--- Material provided ---
------------------------------------------------------------

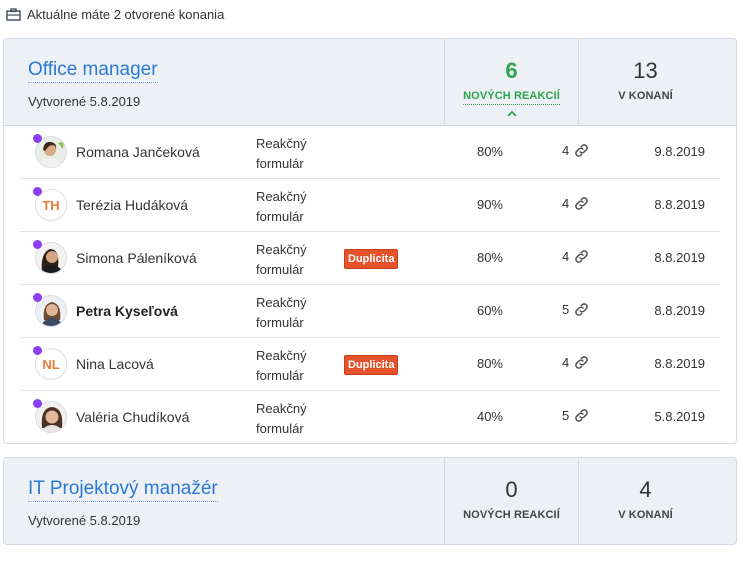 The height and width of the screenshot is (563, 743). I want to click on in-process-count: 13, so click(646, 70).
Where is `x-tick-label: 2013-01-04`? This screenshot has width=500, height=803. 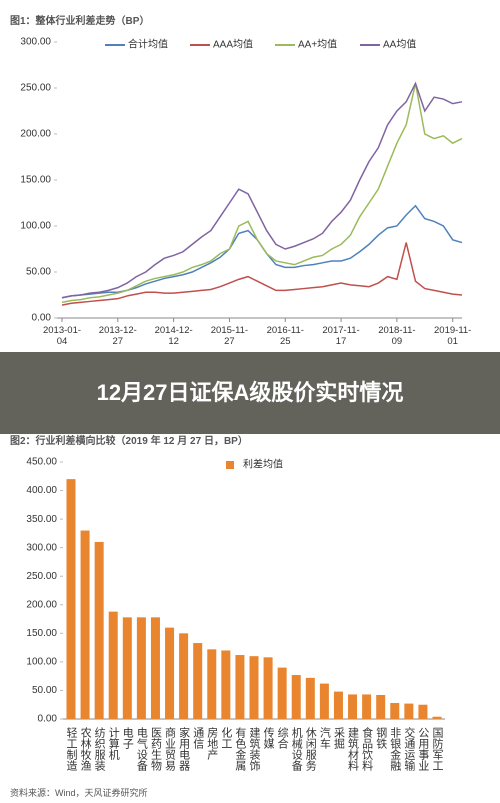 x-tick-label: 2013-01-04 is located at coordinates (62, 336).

------------------------------------------------------------

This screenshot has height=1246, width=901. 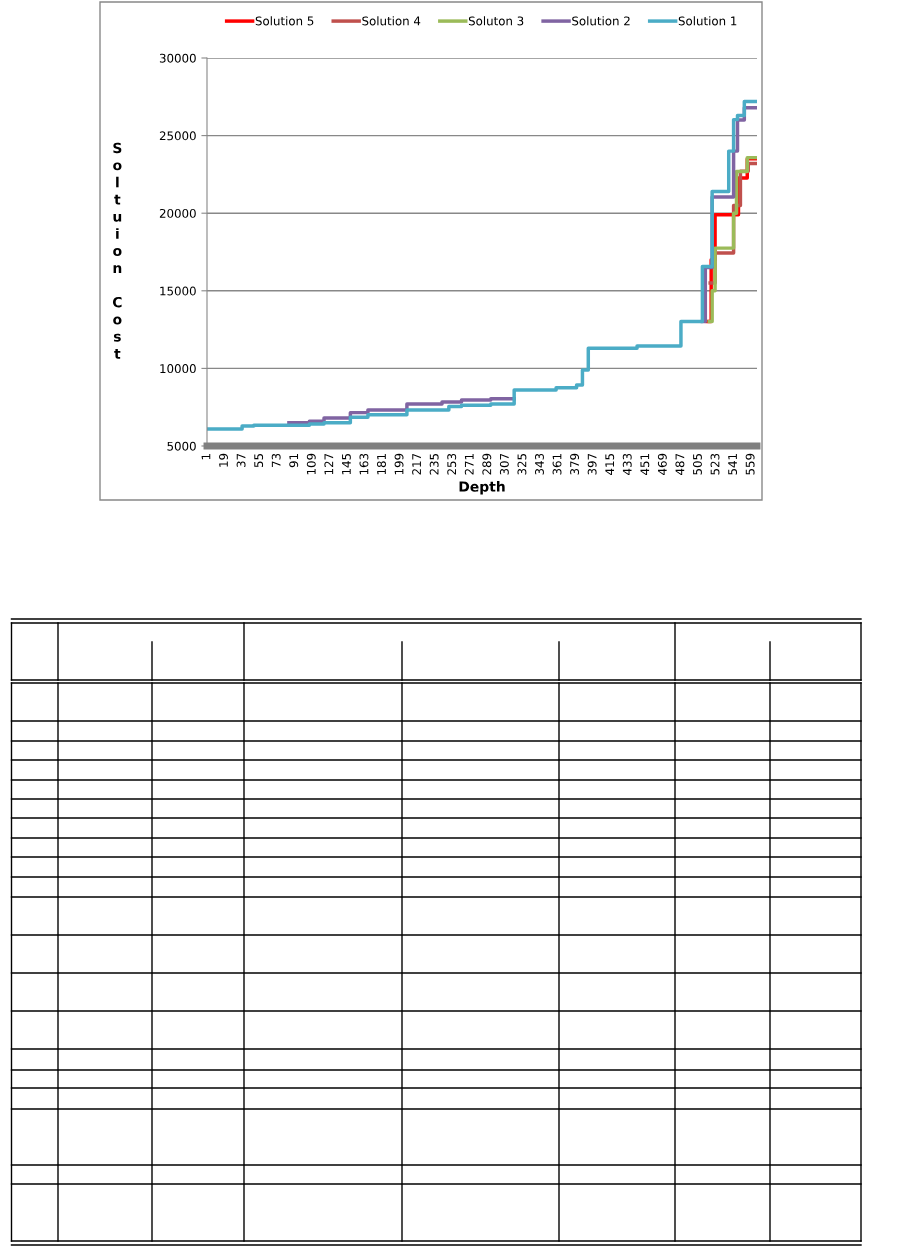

------------------------------------------------------------

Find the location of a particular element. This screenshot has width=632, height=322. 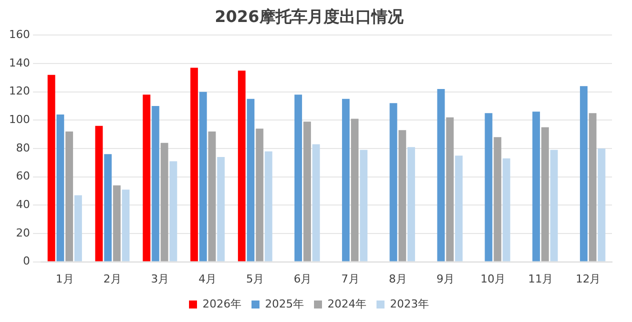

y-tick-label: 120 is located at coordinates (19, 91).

------------------------------------------------------------

--- Exercise goal ---
Recast the lines as a Markdown table with the columns Number and Line, starting with the line that contains "Find the location" and going on through the line that contains "y-tick-label: 120 is". Skip blank lines and leave the pictures out.

--- Result for this task ---
| Number | Line |
|---|---|
| 1 | Find the location of a particular element. This screenshot has width=632, height=322.  |
| 2 | y-tick-label: 120 is located at coordinates (19, 91). |